Indonesia on Thursday decided to lift a three-weeks-old ban on palm oil exports effective next Monday, a move that would ease domestic supplies of the widely used edible oil and softening of its prices.
Domestic edible oil prices have increased by more than 30% in the last one year, taking cue from global elevated prices due to shortfall in production. Rise in edible oil prices have, in recent months, been a significant driver of retail food inflation, which stood at 8.38% in April, higher than headline inflation of 7.79%.
India imports about 55% of its annual edible oil consumption. Annual imports of edible oil is around 13 million tonne (MT), mostly palm oil (8 MT), soyabean and sunflower. Palm oil imports are from Malaysia and Indonesia.
Quoting President Joko Widodo, Reuters reported that Indonesia will lift its palm oil export ban following improvements in the domestic cooking oil supply situation.
The decision to lift the ban was taken despite the price of bulk cooking oil having not yet reached the targeted 14,000 Indonesian rupiah ($0.96) per litre, as the government considers the welfare of 17 million workers in the palm oil industry, Widodo said in a video statement.

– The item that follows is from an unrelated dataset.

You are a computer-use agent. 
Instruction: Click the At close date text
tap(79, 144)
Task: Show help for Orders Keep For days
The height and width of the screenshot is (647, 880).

Indonesia, the largest global exporter of palm oil, had banned exports from April 28, 2022 to curb the spike in domestic cooking oil prices. The ban on exports comes at a time when, because of the Russia-Ukraine conflict, a chunk of sunflower supply was also disrupted.
While stating that India has optimum stock of edible oil, the government, in a statement earlier this month, had stated that around 2.1 MT was the current stock while 1.2 MT of edible is in transit. “The country has sufficient money to cover the lean period due to the ban on export by Indonesia,” it stated.
Global prices of edible oils are under pressure due to a shortfall in global production and increase in export tax and levies by the exporting countries, an official statement had stated.
Because of around 30% rise in prices of edible oil (mustard) in the domestic market in the last one year, inflation was 23.09% in April 2022, while inflation in refined oil (sunflower, soyabean and palm) was 19.84% because of a rise in global prices of edible oil, pushing up domestic prices.
To put a curb on rising prices of edible oil, the government had abolished the basic import duty on crude edible oil till September 30, 2022. The current effective duty on crude palm oil, crude soyabean and sunflower oil stands at 5.50% till December 31, 2022.
The rate of import duties on refined palm oil (12.5%), refined soyabean oil and refined sunflower oil (17.5%) are till September 30, 2022.
“We were anticipating the palm oil ban to be lifted soon as Indonesia is an export dependent country,” said BV Mehta, executive director, Solvent Extractors’ Association of India.